## Task objective
Rewrite the lines below with "icon" changed to "button" everywhere it appears and everything else left as it is, leaving out the pictures.

## Recorded data
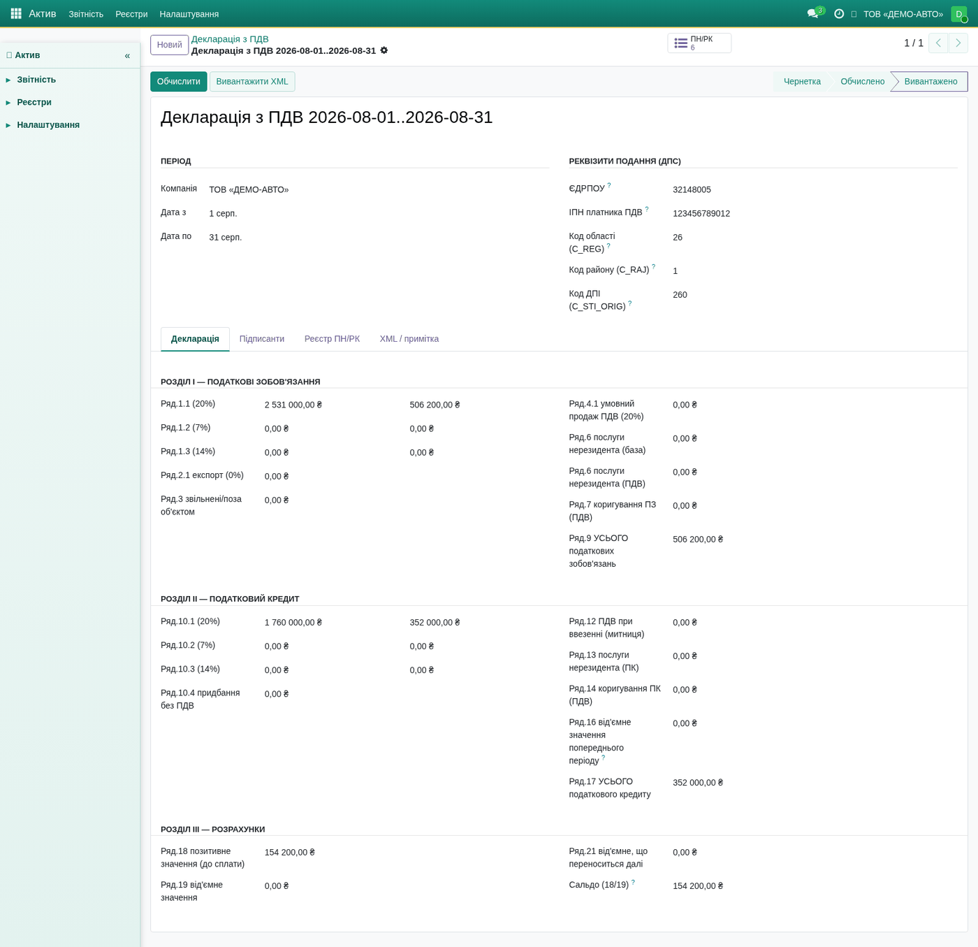Go to previous record arrow
This screenshot has height=947, width=978.
(x=938, y=43)
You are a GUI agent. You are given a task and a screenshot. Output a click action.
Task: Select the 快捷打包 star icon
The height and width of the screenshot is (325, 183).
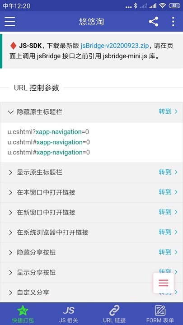coord(23,311)
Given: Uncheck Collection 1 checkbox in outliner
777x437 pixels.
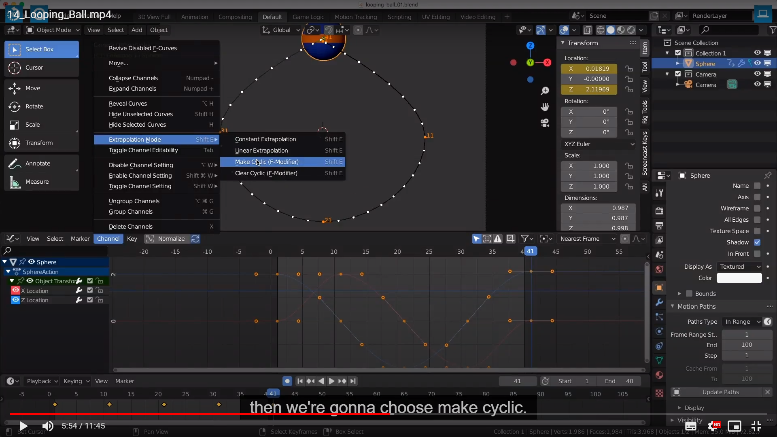Looking at the screenshot, I should click(678, 53).
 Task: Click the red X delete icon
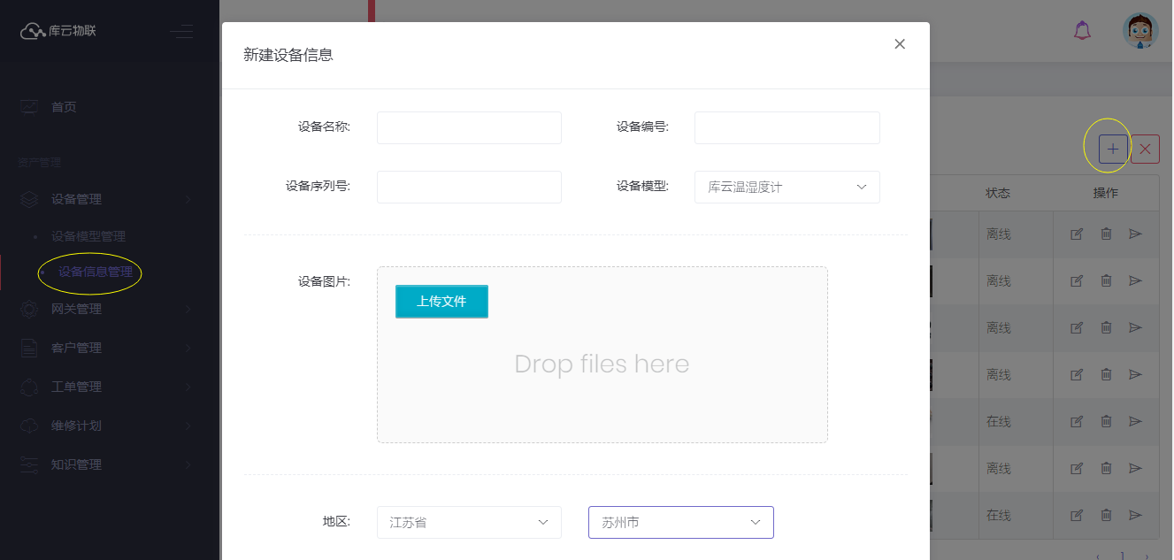coord(1145,150)
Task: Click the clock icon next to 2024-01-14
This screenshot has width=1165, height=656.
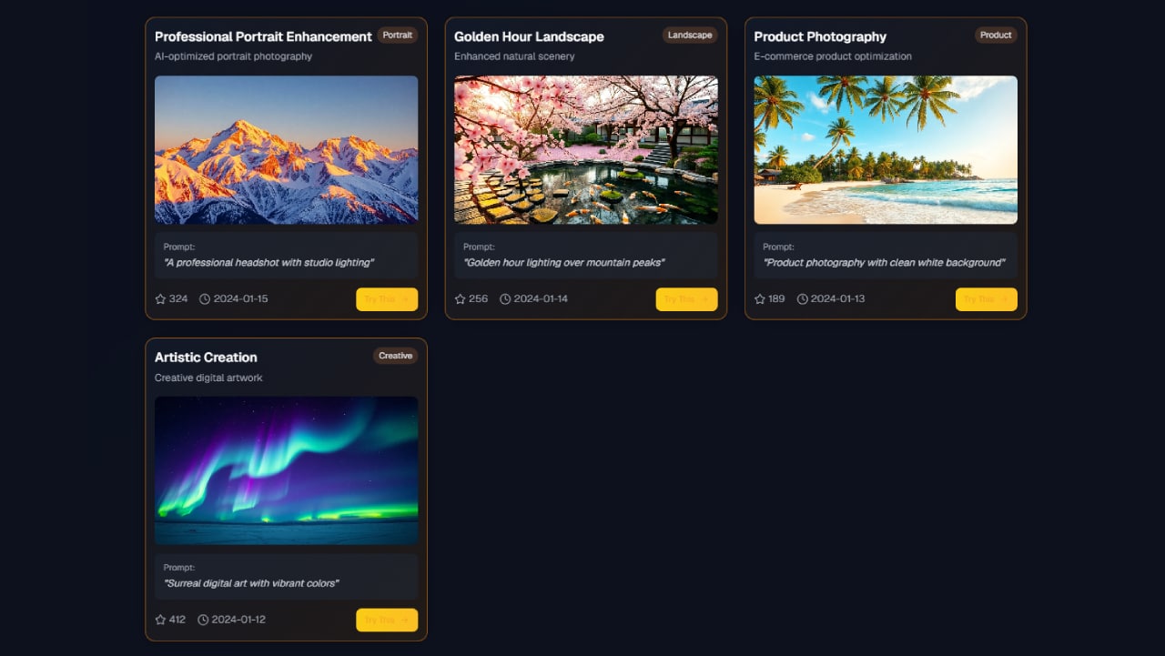Action: point(505,298)
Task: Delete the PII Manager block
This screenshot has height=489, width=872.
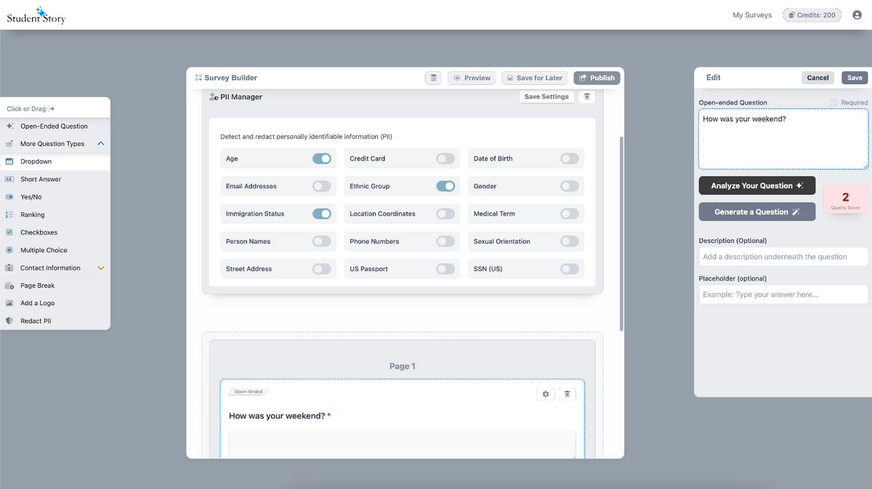Action: click(587, 97)
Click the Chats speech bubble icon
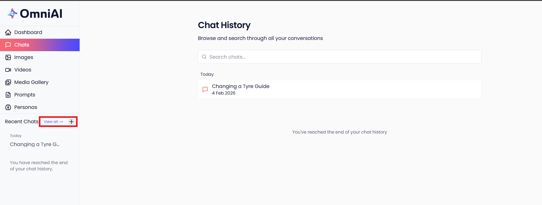542x205 pixels. [x=8, y=45]
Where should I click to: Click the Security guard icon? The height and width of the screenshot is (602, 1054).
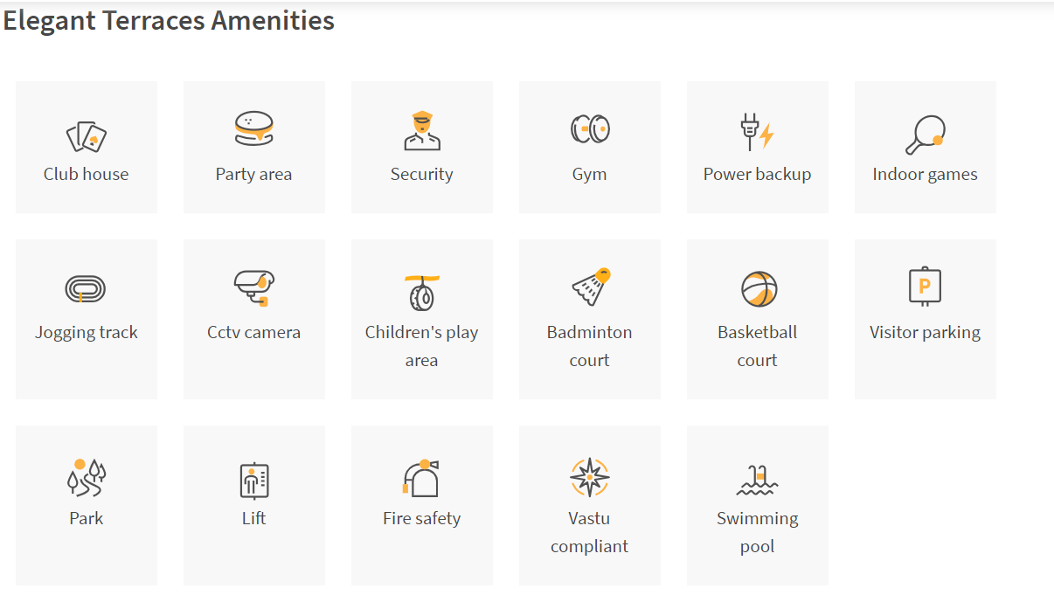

## Finished task
Go to previous record arrow
This screenshot has height=947, width=978.
(x=938, y=43)
You are a GUI agent. You are given a task and a screenshot. Output a click action.
Task: Select the 快捷打包 star button
The height and width of the screenshot is (325, 183).
coord(23,311)
Given: Uncheck Collection 1 checkbox in outliner
777x437 pixels.
Looking at the screenshot, I should click(678, 53).
 Task: Click the red X delete button
coord(1145,150)
Task: Click the clock button next to 2024-01-14
This screenshot has width=1165, height=656.
Action: point(505,298)
Task: Delete the PII Manager block
This screenshot has height=489, width=872.
Action: click(587, 97)
Click the Chats speech bubble button
542x205 pixels. [x=8, y=45]
Where should I click to: Click the Security guard button? The height and width of the screenshot is (602, 1054).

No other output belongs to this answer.